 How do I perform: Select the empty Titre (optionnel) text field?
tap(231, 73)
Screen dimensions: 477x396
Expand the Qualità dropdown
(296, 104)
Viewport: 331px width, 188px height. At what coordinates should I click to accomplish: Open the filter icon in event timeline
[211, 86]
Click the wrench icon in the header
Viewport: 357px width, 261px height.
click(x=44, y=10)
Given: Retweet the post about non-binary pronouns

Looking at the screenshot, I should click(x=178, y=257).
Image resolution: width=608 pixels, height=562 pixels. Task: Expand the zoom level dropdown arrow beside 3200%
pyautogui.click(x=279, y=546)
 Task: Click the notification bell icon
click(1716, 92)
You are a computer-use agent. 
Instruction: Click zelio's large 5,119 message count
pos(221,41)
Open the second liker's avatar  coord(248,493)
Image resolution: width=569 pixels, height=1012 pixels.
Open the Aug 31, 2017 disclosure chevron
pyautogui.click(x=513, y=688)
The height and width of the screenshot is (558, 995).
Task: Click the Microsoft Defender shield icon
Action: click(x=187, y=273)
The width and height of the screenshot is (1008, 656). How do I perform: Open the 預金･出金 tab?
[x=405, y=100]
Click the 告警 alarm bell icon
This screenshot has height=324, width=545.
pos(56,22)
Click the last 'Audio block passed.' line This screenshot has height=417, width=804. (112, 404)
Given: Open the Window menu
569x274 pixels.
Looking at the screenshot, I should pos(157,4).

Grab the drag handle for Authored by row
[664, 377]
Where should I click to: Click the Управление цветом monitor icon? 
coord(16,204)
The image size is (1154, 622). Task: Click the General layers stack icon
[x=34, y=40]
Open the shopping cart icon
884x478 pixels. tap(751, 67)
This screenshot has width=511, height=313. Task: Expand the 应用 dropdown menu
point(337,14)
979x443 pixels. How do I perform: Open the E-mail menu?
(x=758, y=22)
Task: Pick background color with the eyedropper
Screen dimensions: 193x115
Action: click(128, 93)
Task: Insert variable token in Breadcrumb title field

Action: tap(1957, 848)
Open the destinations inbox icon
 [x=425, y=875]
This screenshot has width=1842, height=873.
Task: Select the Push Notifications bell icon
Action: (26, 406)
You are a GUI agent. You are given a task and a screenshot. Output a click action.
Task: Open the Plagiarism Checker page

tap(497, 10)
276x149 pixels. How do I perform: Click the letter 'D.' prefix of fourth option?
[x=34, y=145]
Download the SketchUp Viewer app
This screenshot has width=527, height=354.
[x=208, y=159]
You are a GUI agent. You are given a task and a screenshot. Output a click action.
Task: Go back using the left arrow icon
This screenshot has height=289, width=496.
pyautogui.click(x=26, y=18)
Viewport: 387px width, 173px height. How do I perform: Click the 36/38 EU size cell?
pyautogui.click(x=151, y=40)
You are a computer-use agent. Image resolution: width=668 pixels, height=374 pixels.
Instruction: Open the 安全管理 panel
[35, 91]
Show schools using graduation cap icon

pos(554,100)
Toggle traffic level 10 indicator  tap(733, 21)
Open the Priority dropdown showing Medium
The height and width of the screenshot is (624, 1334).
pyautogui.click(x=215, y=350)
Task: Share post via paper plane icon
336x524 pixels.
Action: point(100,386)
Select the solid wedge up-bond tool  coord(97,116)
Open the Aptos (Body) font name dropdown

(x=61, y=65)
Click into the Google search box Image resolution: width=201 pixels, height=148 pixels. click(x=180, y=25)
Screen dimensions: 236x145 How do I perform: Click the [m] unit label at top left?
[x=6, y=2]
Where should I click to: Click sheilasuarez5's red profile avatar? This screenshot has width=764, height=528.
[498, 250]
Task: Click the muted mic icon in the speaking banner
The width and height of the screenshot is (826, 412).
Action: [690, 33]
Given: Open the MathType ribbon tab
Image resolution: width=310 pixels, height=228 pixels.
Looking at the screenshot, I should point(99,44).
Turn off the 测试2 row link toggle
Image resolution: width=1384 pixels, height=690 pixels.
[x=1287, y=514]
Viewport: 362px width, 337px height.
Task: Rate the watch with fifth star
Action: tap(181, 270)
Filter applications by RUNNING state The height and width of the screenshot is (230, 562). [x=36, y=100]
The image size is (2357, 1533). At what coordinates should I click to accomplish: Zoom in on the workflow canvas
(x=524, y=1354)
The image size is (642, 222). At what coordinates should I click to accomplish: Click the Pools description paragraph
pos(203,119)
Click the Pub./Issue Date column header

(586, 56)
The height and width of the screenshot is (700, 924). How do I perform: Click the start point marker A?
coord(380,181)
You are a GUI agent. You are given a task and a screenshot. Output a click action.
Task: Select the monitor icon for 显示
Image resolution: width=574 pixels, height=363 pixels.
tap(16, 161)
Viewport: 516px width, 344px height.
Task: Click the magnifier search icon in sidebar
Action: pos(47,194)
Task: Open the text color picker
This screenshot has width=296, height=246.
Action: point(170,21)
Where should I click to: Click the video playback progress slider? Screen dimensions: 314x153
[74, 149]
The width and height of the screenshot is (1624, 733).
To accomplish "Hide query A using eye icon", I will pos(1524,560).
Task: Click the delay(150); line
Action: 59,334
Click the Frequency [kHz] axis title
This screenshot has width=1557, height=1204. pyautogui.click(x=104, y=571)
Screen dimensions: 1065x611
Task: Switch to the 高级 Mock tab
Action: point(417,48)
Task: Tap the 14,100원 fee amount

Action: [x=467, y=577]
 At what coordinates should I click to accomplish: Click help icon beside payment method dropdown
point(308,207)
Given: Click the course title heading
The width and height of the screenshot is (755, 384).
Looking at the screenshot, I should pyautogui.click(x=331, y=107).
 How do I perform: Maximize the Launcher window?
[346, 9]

—————

Please copy out all of the lines above word for word.

TASK RESULT:
 How do I perform: Select the empty Titre (optionnel) text field?
tap(231, 73)
Screen dimensions: 477x396
Expand the Qualità dropdown
(296, 104)
Viewport: 331px width, 188px height. At what coordinates should I click to accomplish: Open the filter icon in event timeline
[211, 86]
Click the wrench icon in the header
Viewport: 357px width, 261px height.
click(x=44, y=10)
Given: Retweet the post about non-binary pronouns

Looking at the screenshot, I should click(x=178, y=257).
Image resolution: width=608 pixels, height=562 pixels. Task: Expand the zoom level dropdown arrow beside 3200%
pyautogui.click(x=279, y=546)
 Task: Click the notification bell icon
click(1716, 92)
You are a computer-use agent. 
Instruction: Click zelio's large 5,119 message count
pos(221,41)
Open the second liker's avatar  coord(248,493)
Image resolution: width=569 pixels, height=1012 pixels.
Open the Aug 31, 2017 disclosure chevron
pyautogui.click(x=513, y=688)
The height and width of the screenshot is (558, 995).
Task: Click the Microsoft Defender shield icon
Action: click(x=187, y=273)
The width and height of the screenshot is (1008, 656). How do I perform: Open the 預金･出金 tab?
[x=405, y=100]
Click the 告警 alarm bell icon
This screenshot has height=324, width=545.
pos(56,22)
Click the last 'Audio block passed.' line This screenshot has height=417, width=804. (112, 404)
Given: Open the Window menu
569x274 pixels.
Looking at the screenshot, I should pos(157,4).

Grab the drag handle for Authored by row
[664, 377]
Where should I click to: Click the Управление цветом monitor icon? 
coord(16,204)
The image size is (1154, 622). Task: Click the General layers stack icon
[x=34, y=40]
Open the shopping cart icon
884x478 pixels. tap(751, 67)
This screenshot has width=511, height=313. Task: Expand the 应用 dropdown menu
point(337,14)
979x443 pixels. How do I perform: Open the E-mail menu?
(x=758, y=22)
Task: Pick background color with the eyedropper
Screen dimensions: 193x115
Action: click(128, 93)
Task: Insert variable token in Breadcrumb title field

Action: tap(1957, 848)
Open the destinations inbox icon
 [x=425, y=875]
This screenshot has width=1842, height=873.
Task: Select the Push Notifications bell icon
Action: (26, 406)
You are a GUI agent. You are given a task and a screenshot. Output a click action.
Task: Open the Plagiarism Checker page

tap(497, 10)
276x149 pixels. How do I perform: Click the letter 'D.' prefix of fourth option?
[x=34, y=145]
Download the SketchUp Viewer app
This screenshot has width=527, height=354.
[x=208, y=159]
You are a GUI agent. You are given a task and a screenshot. Output a click action.
Task: Go back using the left arrow icon
This screenshot has height=289, width=496.
pyautogui.click(x=26, y=18)
Viewport: 387px width, 173px height. How do I perform: Click the 36/38 EU size cell?
pyautogui.click(x=151, y=40)
You are a computer-use agent. Image resolution: width=668 pixels, height=374 pixels.
Instruction: Open the 安全管理 panel
[35, 91]
Show schools using graduation cap icon

pos(554,100)
Toggle traffic level 10 indicator  tap(733, 21)
Open the Priority dropdown showing Medium
The height and width of the screenshot is (624, 1334).
pyautogui.click(x=215, y=350)
Task: Share post via paper plane icon
336x524 pixels.
Action: point(100,386)
Select the solid wedge up-bond tool  coord(97,116)
Open the Aptos (Body) font name dropdown

(x=61, y=65)
Click into the Google search box Image resolution: width=201 pixels, height=148 pixels. click(x=180, y=25)
Screen dimensions: 236x145 How do I perform: Click the [m] unit label at top left?
[x=6, y=2]
Where should I click to: Click sheilasuarez5's red profile avatar? This screenshot has width=764, height=528.
[498, 250]
Task: Click the muted mic icon in the speaking banner
The width and height of the screenshot is (826, 412).
Action: [690, 33]
Given: Open the MathType ribbon tab
Image resolution: width=310 pixels, height=228 pixels.
Looking at the screenshot, I should point(99,44).
Turn off the 测试2 row link toggle
Image resolution: width=1384 pixels, height=690 pixels.
[x=1287, y=514]
Viewport: 362px width, 337px height.
Task: Rate the watch with fifth star
Action: tap(181, 270)
Filter applications by RUNNING state The height and width of the screenshot is (230, 562). [x=36, y=100]
The image size is (2357, 1533). At what coordinates should I click to accomplish: Zoom in on the workflow canvas
(x=524, y=1354)
The image size is (642, 222). At what coordinates should I click to accomplish: Click the Pools description paragraph
pos(203,119)
Click the Pub./Issue Date column header

(586, 56)
The height and width of the screenshot is (700, 924). How do I perform: Click the start point marker A?
coord(380,181)
You are a GUI agent. You are given a task and a screenshot. Output a click action.
Task: Select the monitor icon for 显示
Image resolution: width=574 pixels, height=363 pixels.
tap(16, 161)
Viewport: 516px width, 344px height.
Task: Click the magnifier search icon in sidebar
Action: pos(47,194)
Task: Open the text color picker
This screenshot has width=296, height=246.
Action: point(170,21)
Where should I click to: Click the video playback progress slider? Screen dimensions: 314x153
[74, 149]
The width and height of the screenshot is (1624, 733).
To accomplish "Hide query A using eye icon", I will pos(1524,560).
Task: Click the delay(150); line
Action: 59,334
Click the Frequency [kHz] axis title
This screenshot has width=1557, height=1204. pyautogui.click(x=104, y=571)
Screen dimensions: 1065x611
Task: Switch to the 高级 Mock tab
Action: point(417,48)
Task: Tap the 14,100원 fee amount

Action: [x=467, y=577]
 At what coordinates should I click to accomplish: Click help icon beside payment method dropdown
point(308,207)
Given: Click the course title heading
The width and height of the screenshot is (755, 384).
Looking at the screenshot, I should pyautogui.click(x=331, y=107).
 How do I perform: Maximize the Launcher window?
[346, 9]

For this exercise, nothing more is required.